Texte source →
Du sommet de l'OTAN qui s'est tenu à La Haye les 24 et 25 juin derniers, l'histoire retiendra moins les SMS (Short Message Services) envoyés par le secrétaire général de l'Alliance à Donald Trump que le sursaut inédit des Européens face à la menace russe, puisque nous avons collectivement décidé de relever le niveau de notre défense avec l'objectif de consacrer 5 % de notre richesse nationale aux dépenses militaires directes ou indirectes d'ici 2035 pour ne pas apparaître comme des proies face à la menace qui s'est considérablement développée ces dernières années sur le flanc oriental de l'Europe.

Enfin, un troisième "sommet" - même si cette terminologie n'est pas la plus adéquate - a eu lieu à travers le Conseil européen qui s'est réuni il y a quelques jours à Bruxelles, auquel le Président de la République a participé. Y ont notamment été évoqués les droits de douane américains. Sur ce sujet, nous voulons un accord commercial rapide avec les Etats-Unis d'Amérique mais ce doit être un accord équitable, qui ne remette pas en cause notre autonomie décisionnelle et réglementaire. Si les Etats-Unis continuent de nous imposer des droits de douane de 10 %, nous devrons adopter le principe d'une taxation équilibrant le rapport de forces ; il en va de notre crédibilité. L'Europe ne doit ni ne peut accepter une asymétrie. Nous sommes des partenaires, non des vassaux. "Il n'y a pas de vassalisation heureuse" a déclaré le président de la République italienne, Sergio Mattarella, il y a quelques mois ; pour la France, il ne saurait y avoir de vassalisation tout court.

J'en viens à l'avancement des trois chantiers, déjà évoqués devant vous, de transformation du ministère.

Il s'agit d'abord de développer au Quai d'Orsay, qui porte la voix de la France, une force de frappe informationnelle, alors que l'environnement s'est considérablement durci. Le 16 juin, j'ai réuni tous les conseillers de presse et de communication pour leur dire ma forte ambition à ce sujet et leur présenter les outils que nous avons mis au point pour leur faire gagner en efficacité. Nous avons lancé la réorganisation des services pour développer une capacité de veille et d'alerte, créé dix postes dans les zones à la frontière de la guerre informationnelle, là où la pression de la propagande anti-française est la plus forte, et cinq postes dans des hubs régionaux pour la veille et la stratégie. Notre objectif est que la France soit perçue pour ce qu'elle est : un partenaire privilégié respectant la souveraineté de ses partenaires ainsi que le droit international et privilégiant la coopération pour la résolution des enjeux mondiaux. C'est cette image qui correspond à l'action de la France à l'étranger que nous avons le devoir collectif de projeter dans le monde. Je sais pouvoir compter sur la diplomatie parlementaire pour y parvenir et vous voyez que nous nous dotons d'outils puissants pour contrer les tentatives de ceux qui voudraient renvoyer une autre image de la France.

Consigne A →
Dans le texte sur la diplomatie française, recopiez fidèlement le passage allant de « Du sommet de » jusqu'à « oriental de l'Europe. ».
Consigne B →
Veuillez reprendre le texte sur la diplomatie française là où il s'arrête et en écrire la suite.

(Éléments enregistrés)

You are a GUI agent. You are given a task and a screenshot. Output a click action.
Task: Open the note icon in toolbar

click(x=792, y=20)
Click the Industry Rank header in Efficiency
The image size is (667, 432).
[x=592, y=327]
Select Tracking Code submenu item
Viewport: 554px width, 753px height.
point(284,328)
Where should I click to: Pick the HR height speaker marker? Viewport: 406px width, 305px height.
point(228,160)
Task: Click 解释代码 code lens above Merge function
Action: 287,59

Réponse A →
Du sommet de l'OTAN qui s'est tenu à La Haye les 24 et 25 juin derniers, l'histoire retiendra moins les SMS (Short Message Services) envoyés par le secrétaire général de l'Alliance à Donald Trump que le sursaut inédit des Européens face à la menace russe, puisque nous avons collectivement décidé de relever le niveau de notre défense avec l'objectif de consacrer 5 % de notre richesse nationale aux dépenses militaires directes ou indirectes d'ici 2035 pour ne pas apparaître comme des proies face à la menace qui s'est considérablement développée ces dernières années sur le flanc oriental de l'Europe.

Réponse B →
J'ai aussi lancé il y a quelques mois l'évaluation précise de notre impact pour les Français. Une équipe d'une trentaine de volontaires s'est constituée pour définir des indicateurs que j'ai présentés à la commission des finances de l'Assemblée nationale le 21 mai dernier dans le cadre du printemps de l'évaluation. Ils montrent les réalisations tangibles du ministère, dont je mentionnerai quelques exemples, au service de nos compatriotes. En 2024, 509 000 documents d'identité et actes d'état civil ont été délivrés par le réseau consulaire, ce qui fait du Quai d'Orsay la première mairie de France ; nos agents ont rédigé 30 000 notes diplomatiques, 21 000 entreprises ont été accompagnées à l'export, 122 000 élèves français accueillis dans les établissements de l'Agence pour l'enseignement français à l'étranger et un millier de personnes environ ont été mises en sécurité lors d'opérations d'évacuation ou de rapatriement.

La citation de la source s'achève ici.